▶ **EXERCISE INSTRUCTIONS**: Convert each non-blank line of the material below into a row of a Markdown table with the columns "Row" and "Text", and leave the pictures out.

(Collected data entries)

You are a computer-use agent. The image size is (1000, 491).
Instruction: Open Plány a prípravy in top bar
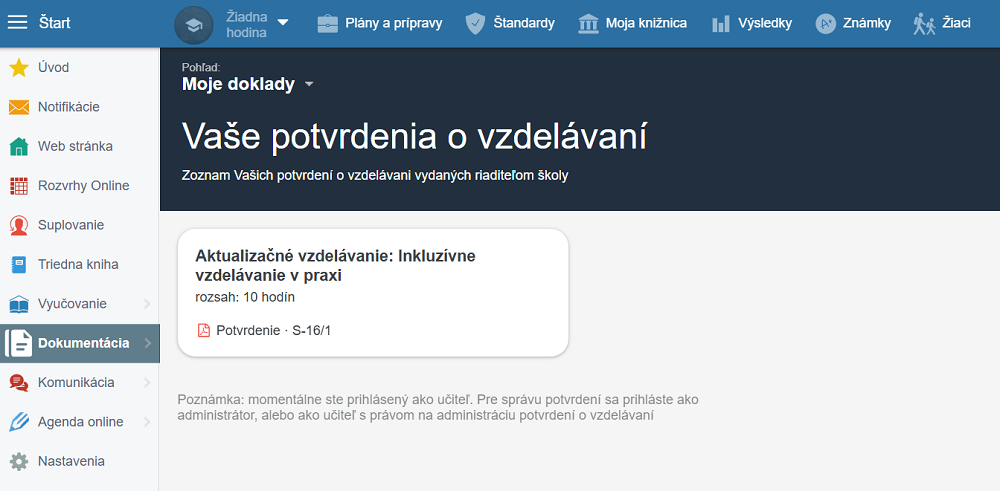[x=379, y=23]
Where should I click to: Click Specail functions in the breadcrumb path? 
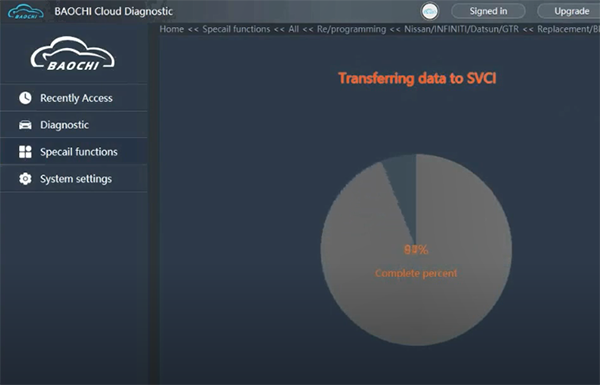[x=236, y=29]
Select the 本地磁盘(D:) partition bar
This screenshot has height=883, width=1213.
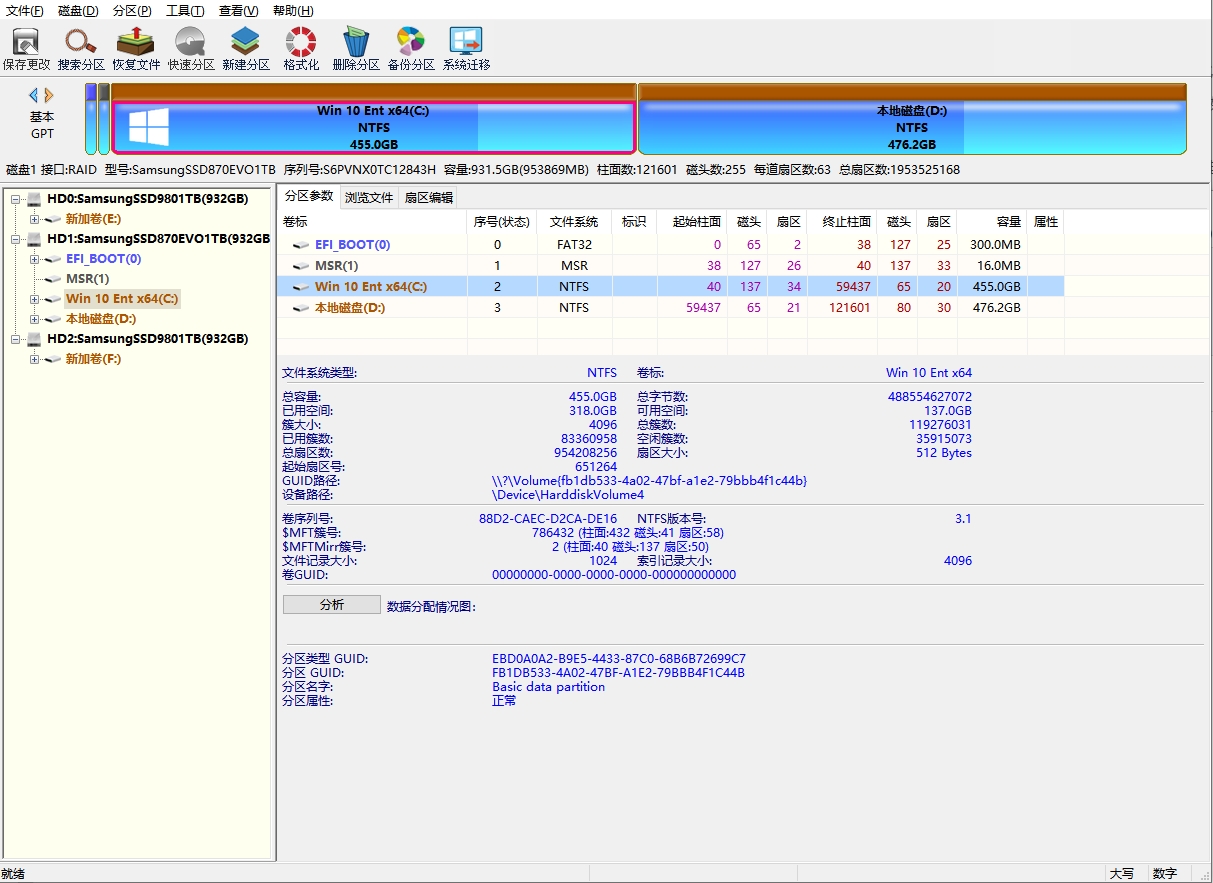pos(911,127)

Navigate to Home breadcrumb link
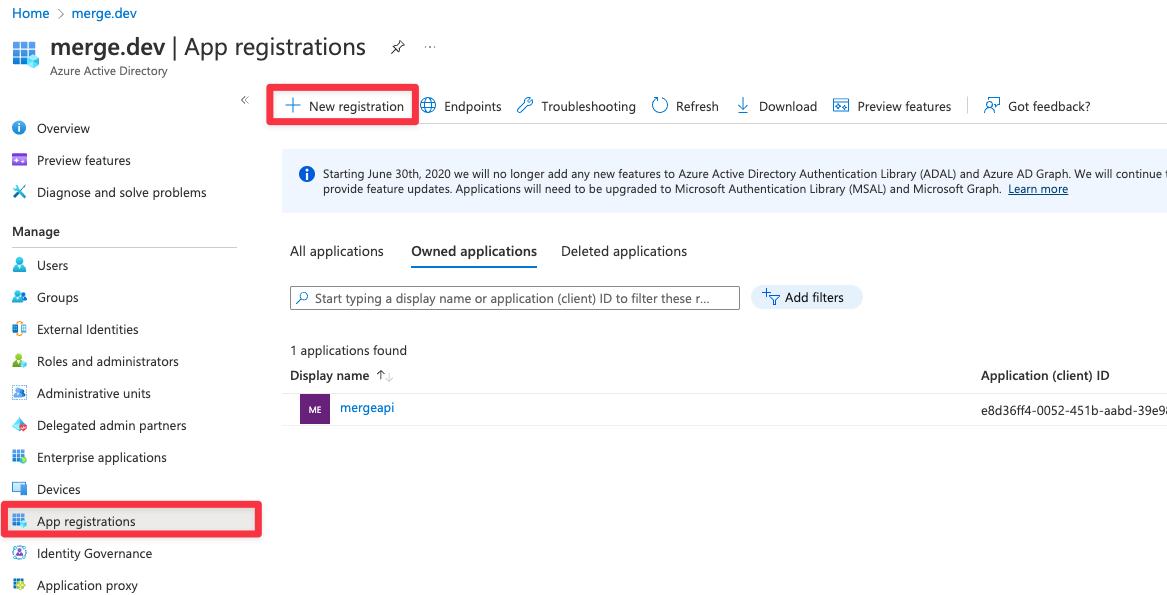[30, 13]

▶ **TASK RESPONSE**:
| Row | Text |
|---|---|
| 1 | You are a computer-use agent. The image size is (1000, 491). |
| 2 | Instruction: Open Plány a prípravy in top bar |
| 3 | [x=379, y=23] |
| 4 | Where should I click to: Click Specail functions in the breadcrumb path?  |
| 5 | [x=236, y=29] |
| 6 | Select the 本地磁盘(D:) partition bar |
| 7 | This screenshot has height=883, width=1213. |
| 8 | pos(911,127) |
| 9 | Navigate to Home breadcrumb link |
| 10 | [30, 13] |